___ Exercise input ___

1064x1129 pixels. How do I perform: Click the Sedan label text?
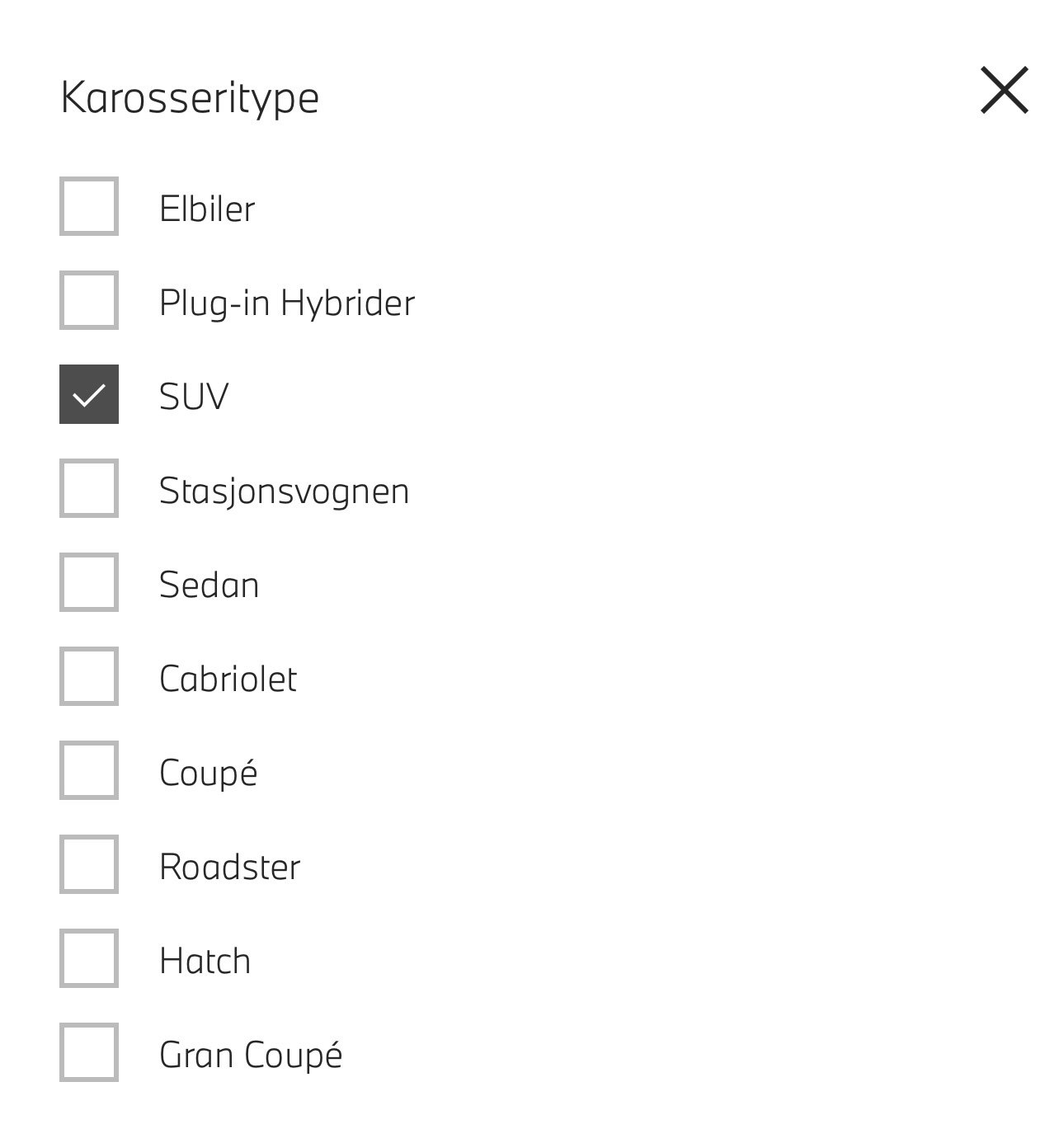(x=210, y=585)
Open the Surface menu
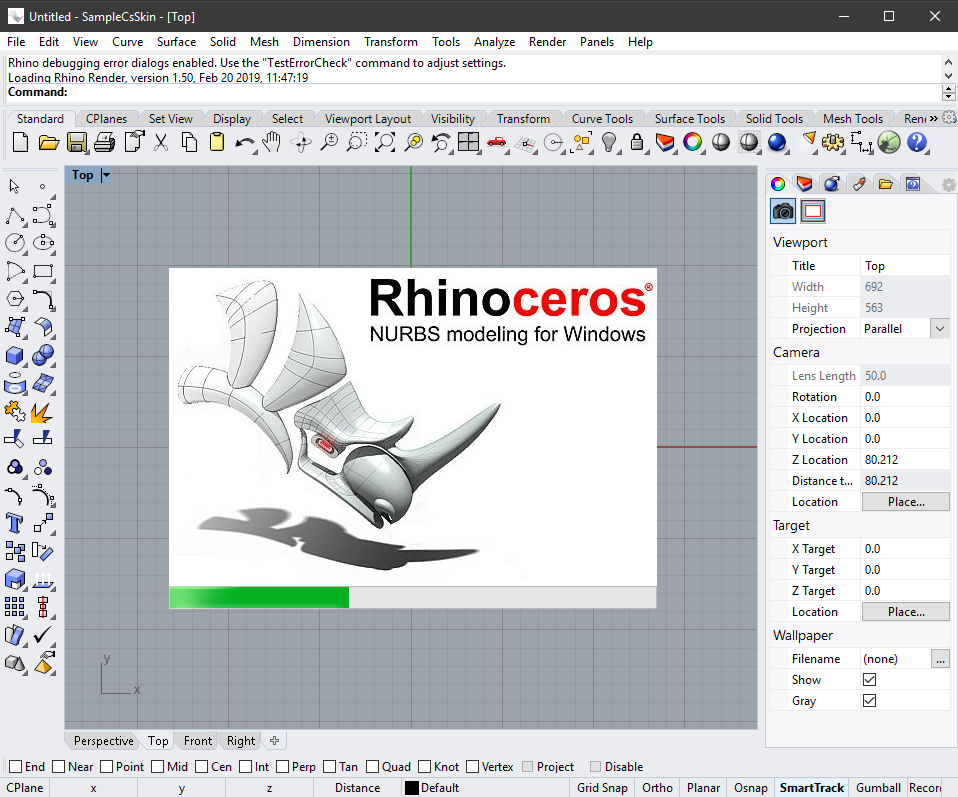958x797 pixels. pos(176,42)
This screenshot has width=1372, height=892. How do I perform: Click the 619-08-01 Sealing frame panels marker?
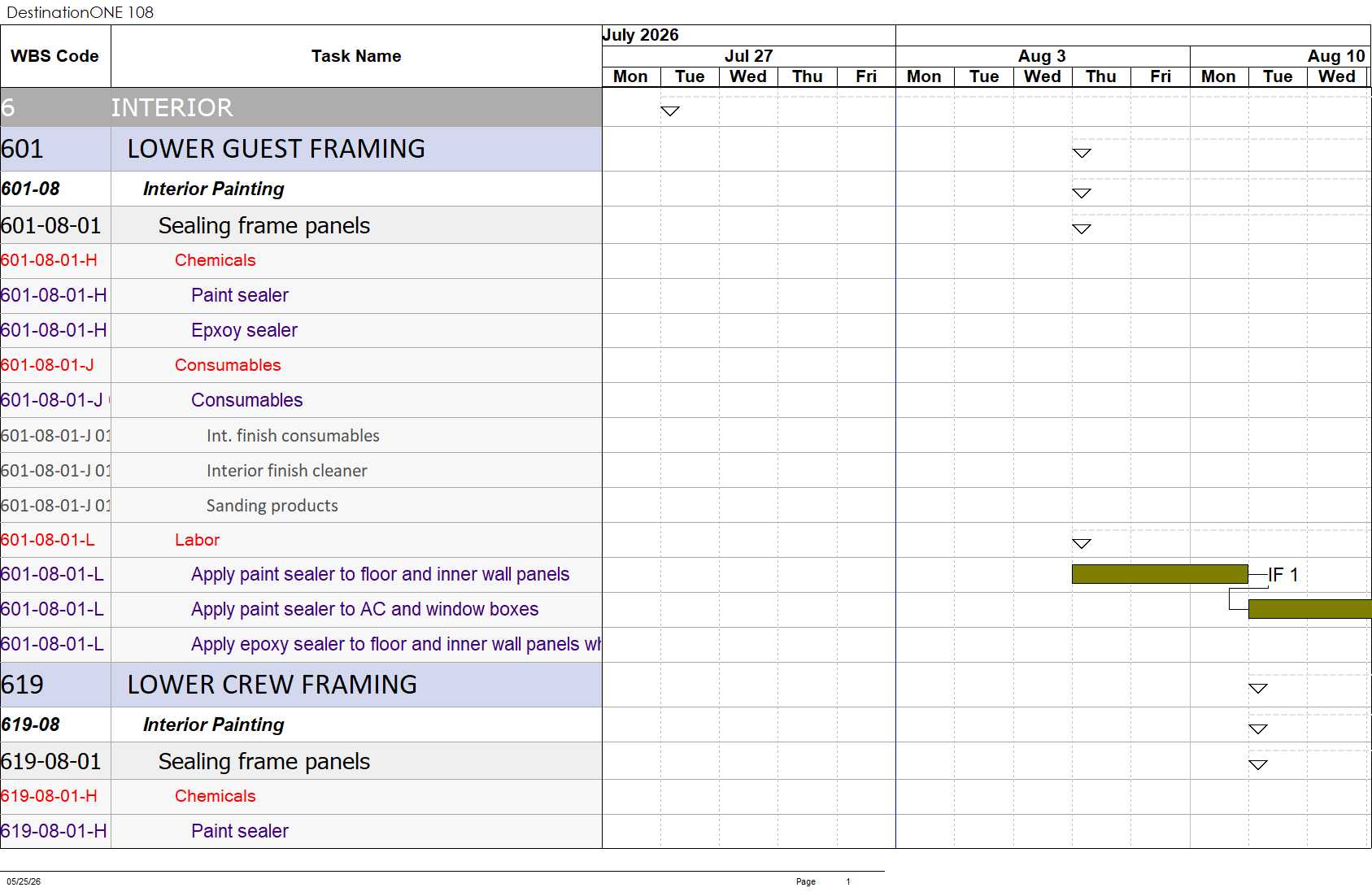point(1257,764)
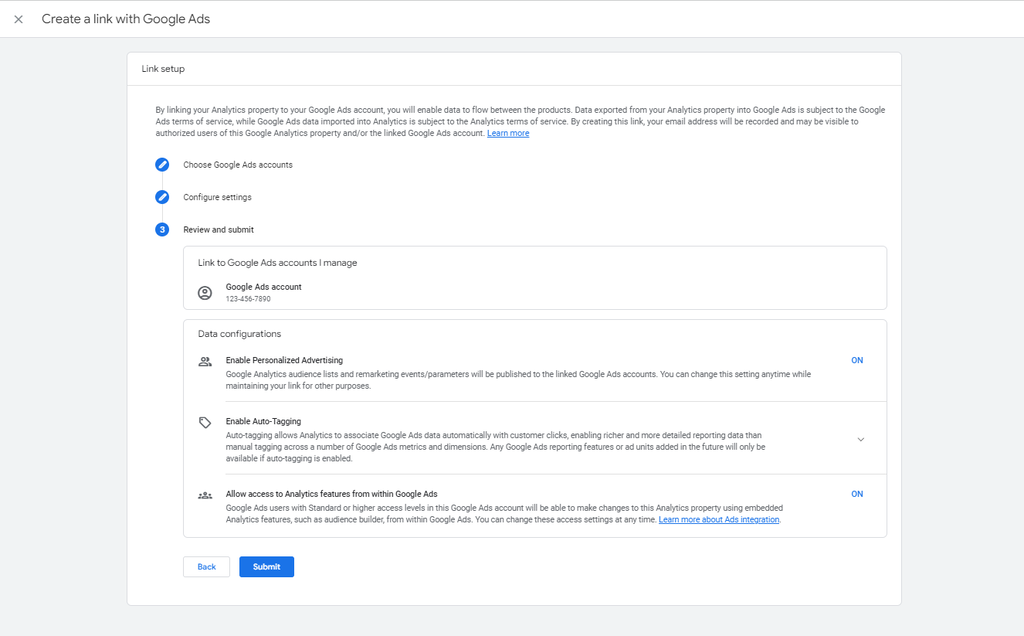Open Learn more about Ads integration

click(719, 519)
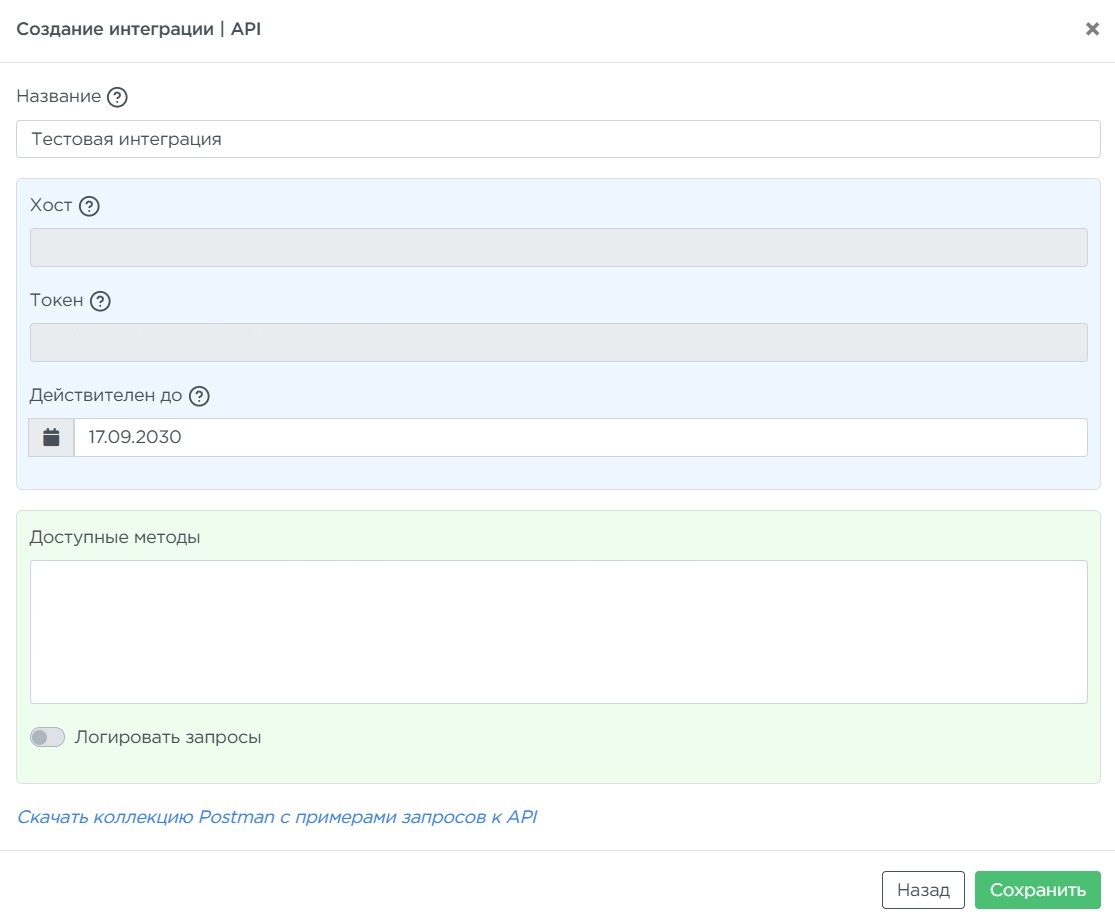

___

• **Task**: Leave out the pictures and copy exactly the lines from the one with "This screenshot has" through the last line of the records above.

• **Task solution**:
This screenshot has width=1372, height=892. How do I perform: Click the 619-08-01 Sealing frame panels marker?
point(1257,764)
Open Learn more about Ads integration

click(719, 519)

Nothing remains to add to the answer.